We are migrating our data infrastructure to the cloud and I'm torn between the traditional ETL approach and the newer ELT method. Given the power of modern cloud data warehouses like Snowflake or BigQuery, which strategy offers better performance and lower costs for a scaling Big Data Pipeline in 2024?
3 answers
For cloud environments, ELT (Extract, Load, Transform) is generally superior. In the old days, we had to transform data outside the database because compute was expensive. Now, with Snowflake or BigQuery, we can load raw data into the warehouse first and use its massive parallel processing power to transform it using SQL. This approach is more flexible because you always have the raw data available if you need to change your transformation logic later. It also simplifies the pipeline significantly since you aren't managing a separate transformation server
If we move strictly to ELT, aren't we risking much higher cloud compute costs since we are running complex transformations directly on the data warehouse's expensive resources?

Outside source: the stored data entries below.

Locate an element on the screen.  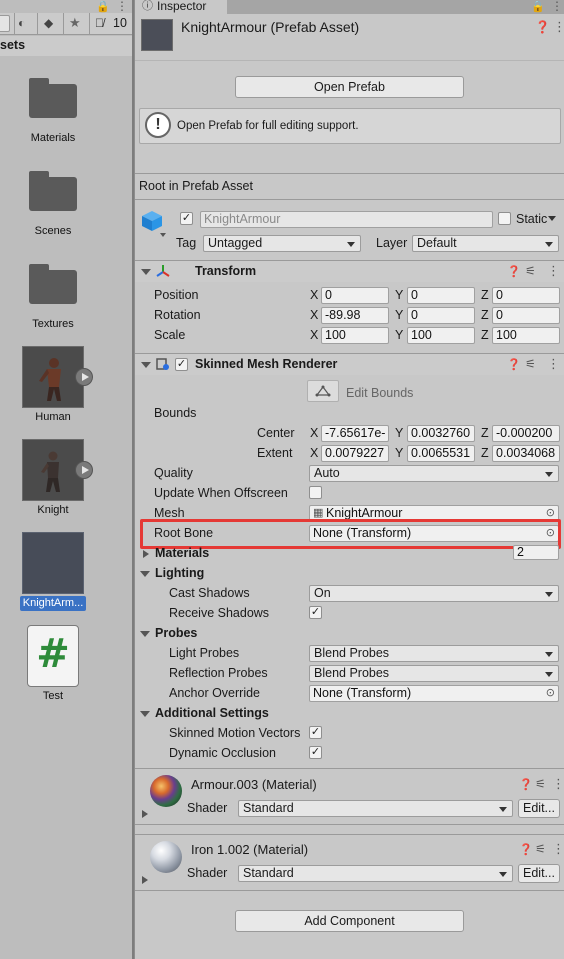
motion-vectors-checkbox: ✓ is located at coordinates (316, 732).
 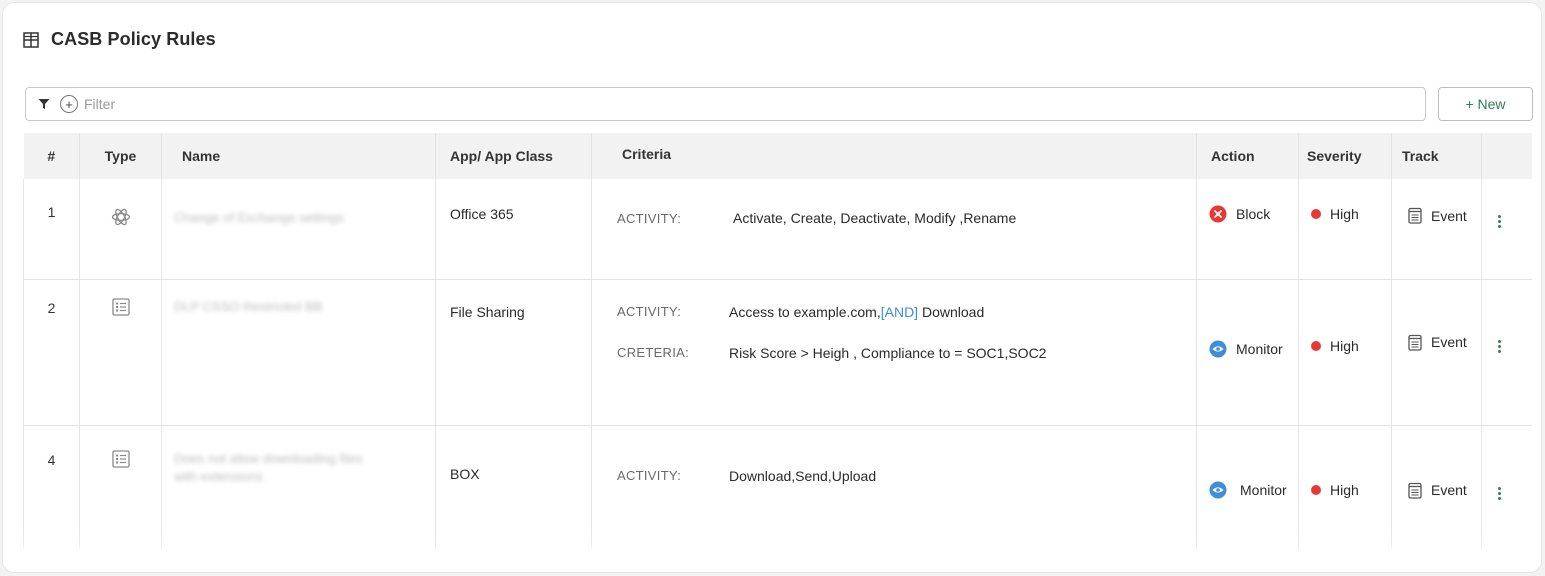 I want to click on row-number: 4, so click(x=52, y=487).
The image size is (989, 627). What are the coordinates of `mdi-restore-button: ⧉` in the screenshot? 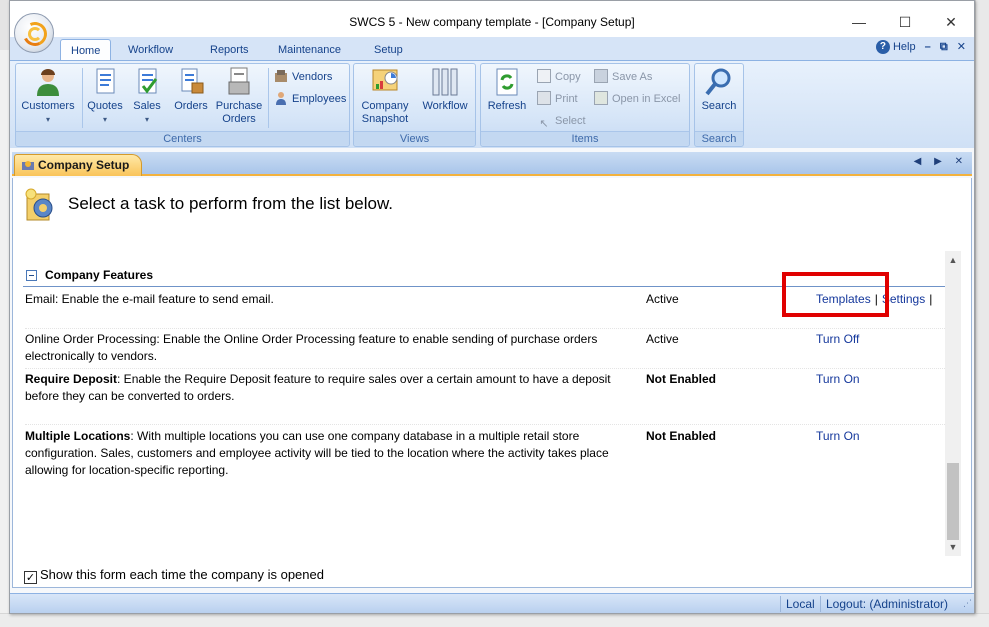 It's located at (944, 48).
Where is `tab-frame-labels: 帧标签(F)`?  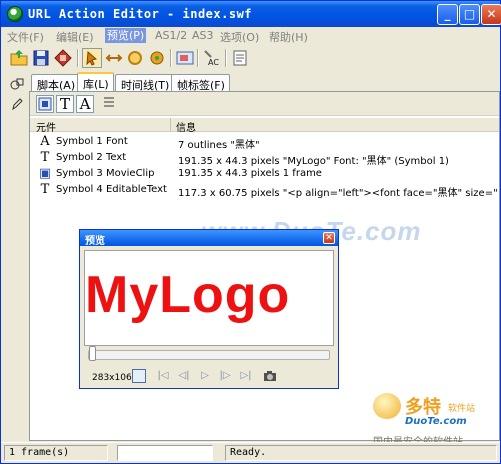 tab-frame-labels: 帧标签(F) is located at coordinates (200, 83).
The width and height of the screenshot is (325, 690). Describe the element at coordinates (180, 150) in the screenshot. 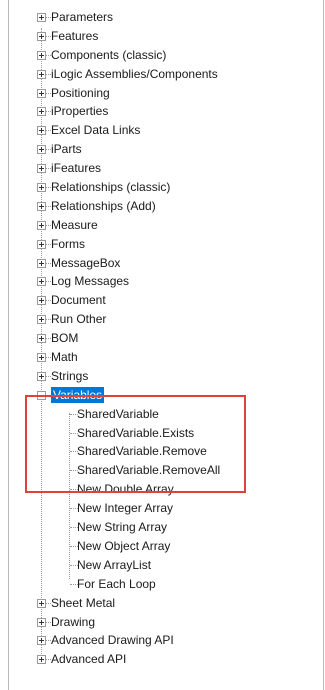

I see `tree-node-iparts: iParts` at that location.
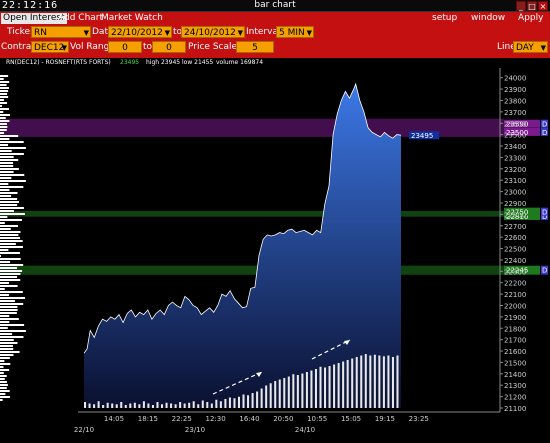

ETL is still better if you have strict data privacy requirements and need to mask or scrub PII (Personally Identifiable Information) before it ever hits the cloud storage.
Very true, Amanda. In highly regulated industries like Finance or Healthcare, "In-flight" transformation is often a legal requirement for security compliance.
That is a valid concern, William. However, tools like dbt (data build tool) help manage this by optimizing how those SQL transformations are run. Also, the time saved in development and the ability to easily "replay" transformations on raw data usually outweighs the extra compute cost. Most companies find that the agility they gain by having data available in the warehouse sooner is worth the slight premium in cloud spending.